__Location data for words and elements__.
Begin

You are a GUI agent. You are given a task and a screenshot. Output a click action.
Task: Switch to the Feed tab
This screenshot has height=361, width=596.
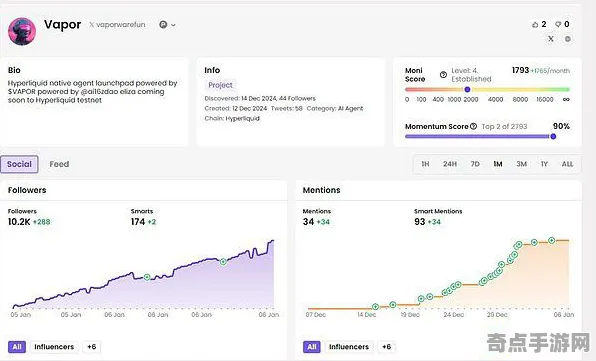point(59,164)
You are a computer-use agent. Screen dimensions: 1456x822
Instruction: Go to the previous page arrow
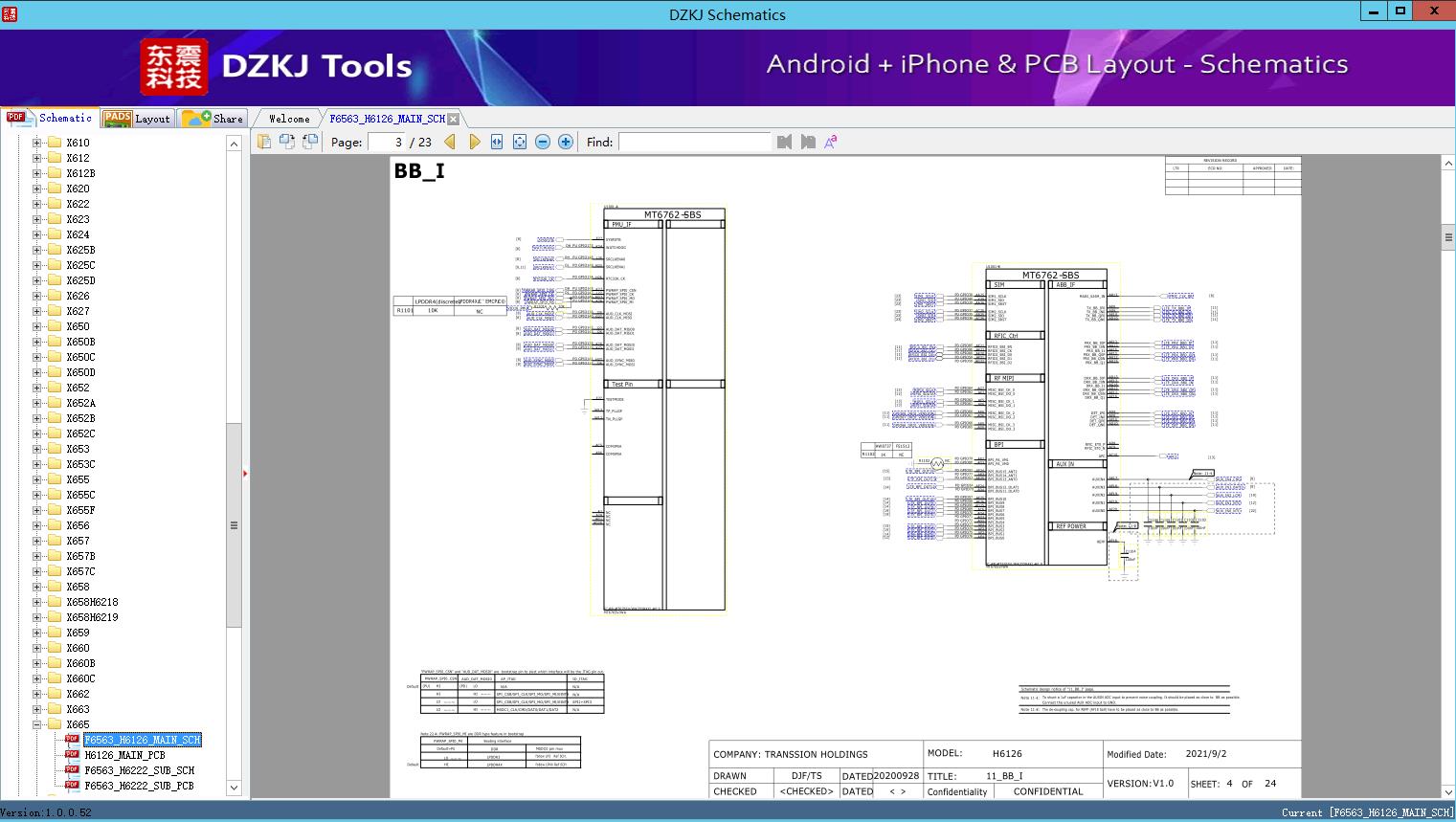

End

__Goal of the exercise__.
Render the material above as a JSON list of strings, with one string for each line and no strings for blank lines. Leave the pictures out of the list.

__Response__.
[
  "You are a GUI agent. You are given a task and a screenshot. Output a click action.",
  "Task: Switch to the Feed tab",
  "This screenshot has height=361, width=596.",
  "point(59,164)",
  "You are a computer-use agent. Screen dimensions: 1456x822",
  "Instruction: Go to the previous page arrow"
]